Two Predictor method

RNN and MLP（多层感知机）

However, since the sample size is very small, we fit an ensemble of 5 predictors, We observed empirically that this reduced the variance of the predictions.

## Experiments

### Performance of the Surrogate Predictors

we train the predictor on the observed performance of cells with up to b blocks, but we apply it to cells with b+1 blocks.

We therefore consider predictive accuracy both for cells with sizes that have been seen before (but which have not been trained on), and for cells which are one block larger than the training data.

randomly select K = 256 models (each of size b) from $$U_{b,1 :R}$$to generate a training set $$S_{b,t,1:K}$$;

We now use this random dataset to evaluate the performance of the predictors using the pseudocode(伪代码) in Algorithm 2, where A(H) returns the true validation set accuracies of the models in some set H.

A(H) 返回cell的集合H训练后真实的准确率。

We see that the predictor performs well on models from the training set, but not so well when predicting larger models.

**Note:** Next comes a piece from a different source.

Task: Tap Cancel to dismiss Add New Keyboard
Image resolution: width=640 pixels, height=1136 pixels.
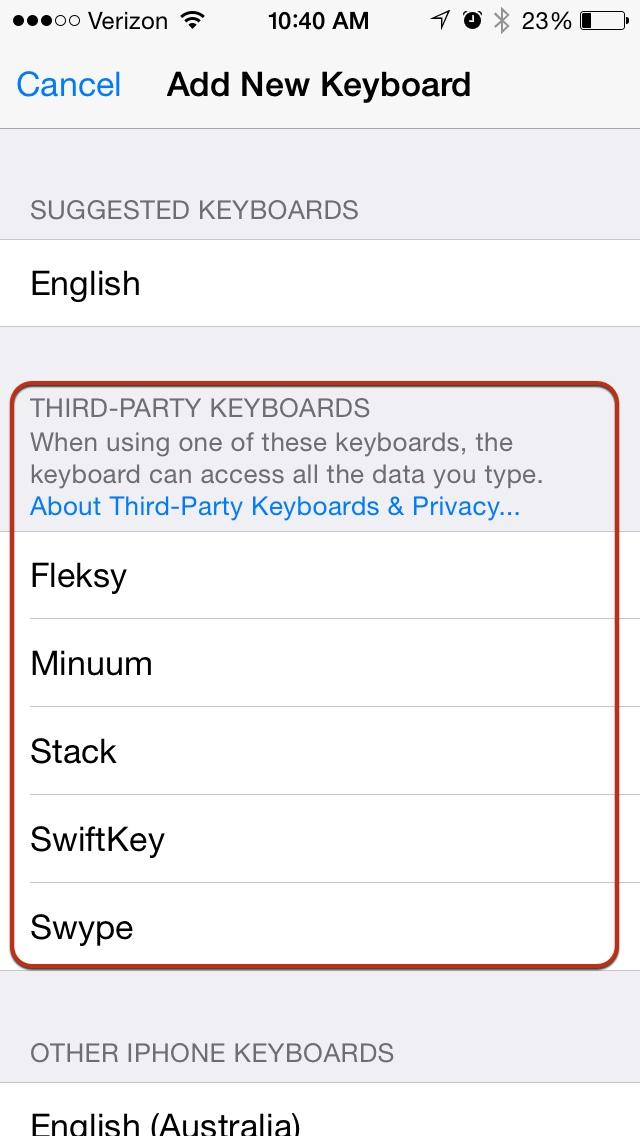Action: (x=67, y=85)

However, performance does increase as the predictor is trained on more (and larger) cells.

We see that for predicting the training set, the RNN does better than the MLP, but for predicting the performance on unseen larger models (which is the setting we care about in practice), the MLP seems to do slightly better.

RNN方法的预测器在训练集{B=b}上表现更好，MLP在较大的数据集{B=b+1}上表现更好(我们关心的)

## Conclusion

The main contribution of this work is to show how we can accelerate the search for good CNN structures by using progressive search through the space of increasingly complex graphs

combined with a learned prediction function to efficiently identify the most promising models to explore.

The resulting models achieve the same level of performance as previous work but with a fraction of the computational cost.